====== EXCERPTED PASSAGE ======
Thursday, May 6, 2021

Years 2012 to 2014 SURPRISES!



 

It was 2014 and I'd been away from my blog for far, far too long!  Where had I been so long? Encountering almost 2 years of surprises since I'd last written.  

1.  Early 2013, my former team of coworkers in PNG asked me to make a trip back to liquidate/ship my belongings. My plan was to graduate from SBTS in 2014 and then go,  to work for a year and decide after that if I would need to "go finish" (sell things and leave indefinitely or for good), but there were no options presented for continued storage, so go I did, in a gesture to serve the team there, in their timing, not mine. 

 
2.  I survived that season of simultaneously working with clients in crisis, finishing out my semester of master's degree studies, raising funds for the trip and planning a trip and itinerary that included ground transport from Louisville to Indianapolis, flights from Indy to Toronto, Toronto to Hong Kong, bus tickets to China, Train tickets to Hong Kong, Flights to Port Moresby, Madang, Goroka, Port Moresby, Hong Kong, Ferry to a Hong Kong Island and back, flights from Hong Kong to Toronto to Indianapolis, and a ride home to Louisville. Whew!


3.  My church gifted me with an incredibly generous portion of the cost of the trip and my housemate Kelly joined as my travel companion and assistant. I don't know what I would have done without her!
====== AVAILABLE DATA ======
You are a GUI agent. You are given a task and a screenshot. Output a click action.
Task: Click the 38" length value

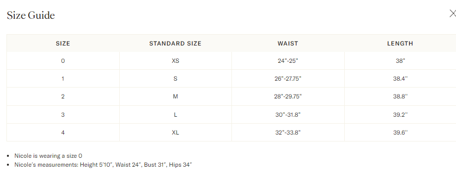[x=400, y=61]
======
=== AIM OF THE TASK ===
Using the blog post about the years 2012 to 2014, answer these:
(a) Who asked the writer to make a trip back, and for what purpose?
(b) What city did the writer's flight from Indy go to?
(c) Who joined the writer as travel companion and assistant?
The lines have no connection to the blog post.

=== RESULT FOR THIS EXERCISE ===
(a) The writer's former team of coworkers in PNG, to liquidate/ship the writer's belongings.
(b) Toronto.
(c) The writer's housemate Kelly.